In the context of unsolicited text messages, Satterfield has been a boon for plaintiffs, and they have taken full advantage of the resulting litigation bonanza. We’ve blogged a bunch about TCPA cases, but this post from Tom O’Toole talks about a hockey team being sued for sending text messages … to its fans!
The big question this case raises is whether this is just an instance of a plaintiff not having the right defendant available on the other side of the v., or whether it somehow changes things as far as plaintiffs’ attempts to hold advertisers—rather than their marketing agencies—liable. I would think it’s more of the former. Here, the plaintiffs sued multiple entities and at one point amended the complaint to name only the parent entity and the association. I’m not 100% clear as to why the plaintiff did not name ipsh. (It’s possible plaintiffs settled with ipsh or there’s some other explanation, other than the obvious issue of personal jurisdiction, for why the franchisor and association ended up being the only defendants.)
Interestingly, plaintiffs have been stymied consistently in trying to smack defendants with affiliate liability in lawsuits under CAN-SPAM. (See the cases mentioned in this post.) Might we see a similar dynamic play out in future TCPA lawsuits? (See also Anderson v. Domino’s Pizza, Inc., et al., for a similar result under state law in a text spam case brought in Washington.)
FWIW, I predict this one will be appealed.
Even though Ipsh wasn’t in the courtroom, the ruling throws Ipsh under the bus, saying that Ipsh pushed the button on the campaign and therefore would be the prime mover behind any TCPA violation. If the campaign violated the TCPA, Ipsh would have been legally liable–perhaps along with other defendants, but possibly as the only defendant left holding the bag. Ipsh can try to put into place an airtight indemnity agreement with its customers (though those are rarer than unicorns), but this ruling can’t be a confidence-booster about the vitality of its text-messaging business line. I further wonder if this ruling will spook the marketing services companies providing email campaign outsourcing? They are governed by a different statute, but they too are the ones who “push the button.”

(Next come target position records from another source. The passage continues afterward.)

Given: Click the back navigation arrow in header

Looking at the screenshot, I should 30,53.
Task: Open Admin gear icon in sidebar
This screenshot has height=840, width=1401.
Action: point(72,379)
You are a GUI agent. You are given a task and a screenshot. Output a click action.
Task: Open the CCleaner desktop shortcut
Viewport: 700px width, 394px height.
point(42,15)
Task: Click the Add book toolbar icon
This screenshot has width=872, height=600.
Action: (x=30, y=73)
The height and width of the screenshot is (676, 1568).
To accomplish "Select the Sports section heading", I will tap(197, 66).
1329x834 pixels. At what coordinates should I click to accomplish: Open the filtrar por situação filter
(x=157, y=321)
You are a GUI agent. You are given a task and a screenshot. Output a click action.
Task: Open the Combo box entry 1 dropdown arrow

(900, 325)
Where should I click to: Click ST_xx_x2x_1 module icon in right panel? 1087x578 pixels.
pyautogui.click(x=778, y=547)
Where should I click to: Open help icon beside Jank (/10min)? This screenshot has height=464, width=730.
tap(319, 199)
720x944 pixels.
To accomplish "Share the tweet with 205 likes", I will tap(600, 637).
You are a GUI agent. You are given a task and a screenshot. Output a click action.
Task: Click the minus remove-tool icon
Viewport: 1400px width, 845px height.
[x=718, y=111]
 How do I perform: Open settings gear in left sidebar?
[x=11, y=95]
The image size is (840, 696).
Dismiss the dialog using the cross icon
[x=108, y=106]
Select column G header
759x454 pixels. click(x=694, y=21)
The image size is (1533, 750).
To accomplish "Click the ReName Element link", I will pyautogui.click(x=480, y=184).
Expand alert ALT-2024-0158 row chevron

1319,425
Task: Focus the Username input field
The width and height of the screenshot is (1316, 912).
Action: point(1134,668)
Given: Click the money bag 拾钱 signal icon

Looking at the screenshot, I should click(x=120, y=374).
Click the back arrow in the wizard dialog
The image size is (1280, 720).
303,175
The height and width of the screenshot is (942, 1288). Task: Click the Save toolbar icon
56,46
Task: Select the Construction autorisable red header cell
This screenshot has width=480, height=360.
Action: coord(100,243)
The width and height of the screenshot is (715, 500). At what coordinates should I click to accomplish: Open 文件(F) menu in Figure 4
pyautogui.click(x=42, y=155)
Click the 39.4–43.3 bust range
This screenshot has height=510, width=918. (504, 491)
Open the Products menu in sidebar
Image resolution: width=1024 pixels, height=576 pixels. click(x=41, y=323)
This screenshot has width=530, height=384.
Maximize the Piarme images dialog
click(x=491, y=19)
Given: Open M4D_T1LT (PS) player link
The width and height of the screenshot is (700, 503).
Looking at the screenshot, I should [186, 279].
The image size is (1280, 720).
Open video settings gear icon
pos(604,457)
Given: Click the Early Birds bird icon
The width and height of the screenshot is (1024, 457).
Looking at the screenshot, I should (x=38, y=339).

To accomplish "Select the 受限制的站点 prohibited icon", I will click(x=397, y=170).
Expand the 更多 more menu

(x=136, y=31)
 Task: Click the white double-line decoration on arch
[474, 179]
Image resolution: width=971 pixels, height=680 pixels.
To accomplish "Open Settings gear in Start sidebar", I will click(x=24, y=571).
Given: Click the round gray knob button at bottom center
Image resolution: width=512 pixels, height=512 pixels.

Meanwhile, assuming the facts are true, I don’t understand how this text-messaging campaign got greenlighted given the obvious legal risks. Sure, it would be great to reach texting young adults who have the munchies via their most precious device, but text-messaging campaigns are always fraught with legal peril. When you add in the Grande legal costs of defending the resulting lawsuits–and the plaintiff lawyers love these kinds of lawsuits–the per-text-message costs of reaching 17,000 consumers never had a chance of being profitable no matter what the conversion rate of such ads. Plus, this isn’t Taco Bell’s first ride at the text-messaging litigation rodeo.
To me, the message is clear: text-messaging ad campaigns are lawsuit bait. Until the law becomes clearer and more favorable, marketers should permanently retire text-messages from their marketing campaign toolkits.